The private equity funds provide E&Ps with money, and in turn they get to take a bigger interest in the play, or the company. With a working interest in a particular play, the private equity gains more oversight and may "take a seat on the board, or take the assets and drop them into a subsidiary...The way KKR is doing it, we're saying that we really should deploy at the asset level, just like an asset partner [JV] would. We can hold that working interest..."
The new types of deals have required private equities to employ geoscientists and petroleum engineers Farley said. That expertise provides more leverage, which to date has led to five different Eagle Ford Shale projects, she said..
"We are looking all over North America to be a nonoperating partner. We believe we will get returns in the mid-teens, and we think that's perfectly good for the kind of risk we're taking. We're providing the drilling capital that debt markets [usually] can do. That's just one innovation, but we're seeing a lot more."
E&Ps need to spend an estimated $60-80 billion a year on capital projects, and not all of it can come from cash flow. "Easily $10 billion to as much as $30 billion comes from some place other than a company's cash flow...So we see very, very significant changes about who invests and how those investments get done. We're just in the early stages of it now."
Buying into an E&P asset requires a patient investor, said the KKR executive. "If you own the assets over 10-20 years, when new technology emerges or when prices go up, they will own all of that asset and pay nothing more for it."
In the midstream arena, $200 billion or so "needs to be invested over the next 20 years for 35,000 miles of new gas pipelines, 500-600 Bcf of new storage," she said. E&Ps "can't afford to do this because they are just having a hard time funding their E&P aspirations." Her firm "tends to take projects in the midstream when the commitment is very well understood...so there's that place in the middle, we used to call the 'mezzanine space.' But it's not a loan anymore. We are owning the assets."
Master limited partnerships (MLP) will be the "largest financier of midstream opportunities," she said. "Some of it will be private MLPs before they are dropped into public MLPs. All have the same notion that investing in something that can give a current yield...The question we worry about is as people rush to this pretty frothy MLP market to take advantage of this phenomenon, such as refineries, [hydraulic fracturing] sands, these are things that we know will clearly not be a way to think about delivering a stable, predictable level of cash flow. Those can tarnish a sector...Just about everybody is talking about MLPs."
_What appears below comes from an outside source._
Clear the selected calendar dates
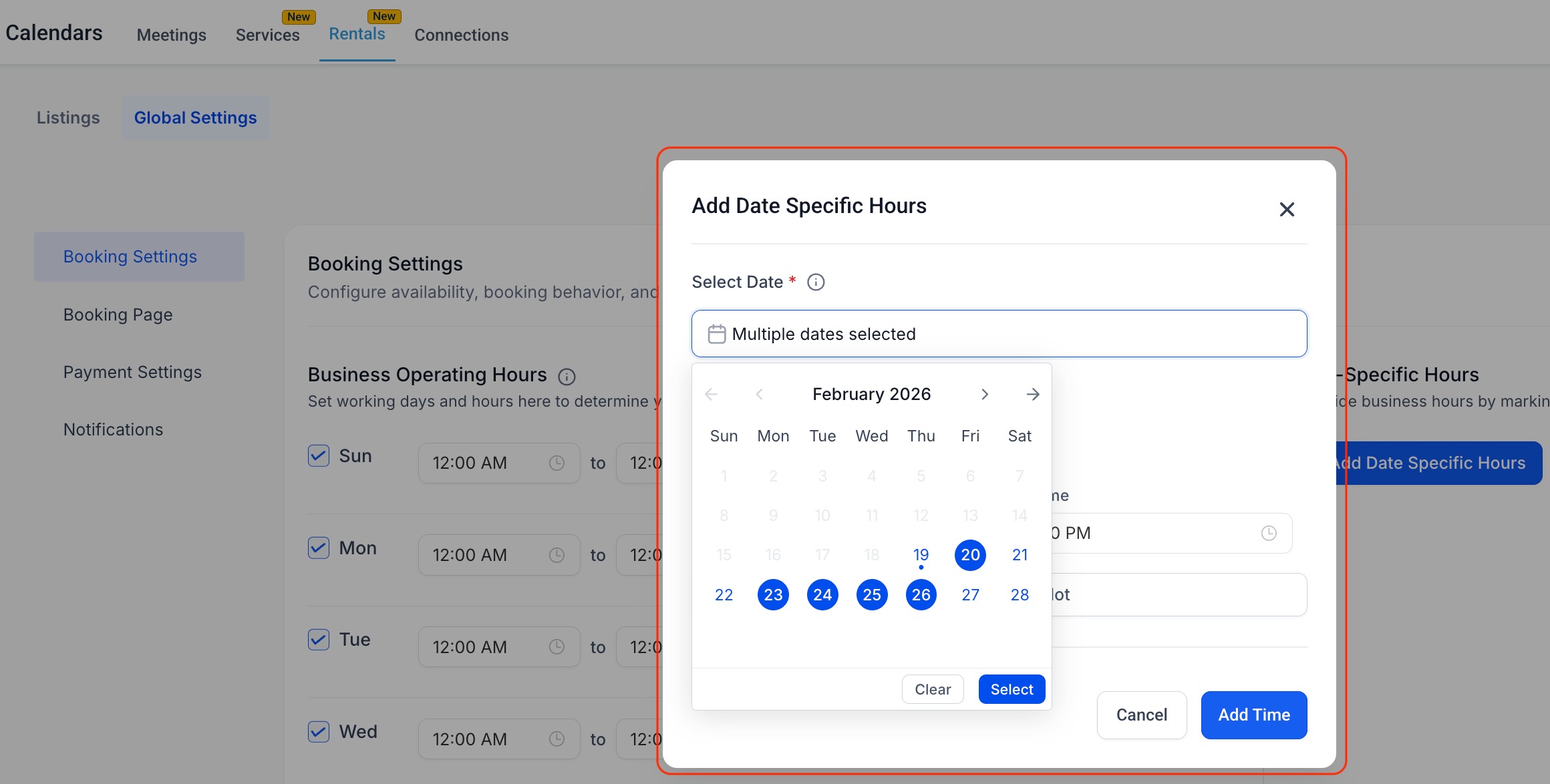Screen dimensions: 1550x784 tap(933, 689)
The equity markets are seeing "major transformations taking place now," she said. It has led to investors thinking about investments over a longer time frame for returns. "Big pension funds want to own oil and gas at the asset level and own it forever. It's causing us to consider how we go about it.
"You have classic equity with an exit in a 10-year time frame, but this real asset class is in the world where people are hungry for yield. We know that oil, and at some point natural gas, will be perfect for an inflation hedge, but in order to get that, you have to actually own the asset. They say, 'I can't get it in futures,' but they are buying a lot of U.S. independents," which can "suffer tremendous reinvestment risk...We've seen a few ugly cases of that."